Las verrugas cutáneas son una afección común causada por el virus del papiloma humano (VPH), pero su tratamiento debe realizarse con precaución. Especialistas en dermatología advierten que recurrir a remedios caseros puede generar más daños que beneficios.
Aunque en redes sociales circulan métodos “naturales” o soluciones rápidas, muchos de estos pueden provocar quemaduras, infecciones o cicatrices permanentes, especialmente cuando no se conoce el tipo de verruga ni la zona afectada.
Los dermatólogos recomiendan evitar prácticas como cortar, arrancar o aplicar sustancias agresivas sin supervisión médica. Estas acciones no solo pueden empeorar la lesión, sino también favorecer la propagación del virus a otras partes del cuerpo.

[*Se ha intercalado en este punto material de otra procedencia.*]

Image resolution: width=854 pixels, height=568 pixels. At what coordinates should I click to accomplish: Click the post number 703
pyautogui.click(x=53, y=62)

En su lugar, existen tratamientos seguros y efectivos realizados por profesionales. Entre ellos se incluyen la crioterapia (congelación), el uso de ácidos específicos bajo control médico o procedimientos como el láser, dependiendo del caso.
Además, un diagnóstico adecuado permite diferenciar las verrugas de otras lesiones cutáneas que podrían requerir un abordaje distinto, lo cual es clave para evitar complicaciones.
La recomendación es clara: ante la aparición de verrugas, lo mejor es acudir a un especialista. Un tratamiento adecuado no solo elimina la lesión, sino que protege la salud de la piel a largo plazo.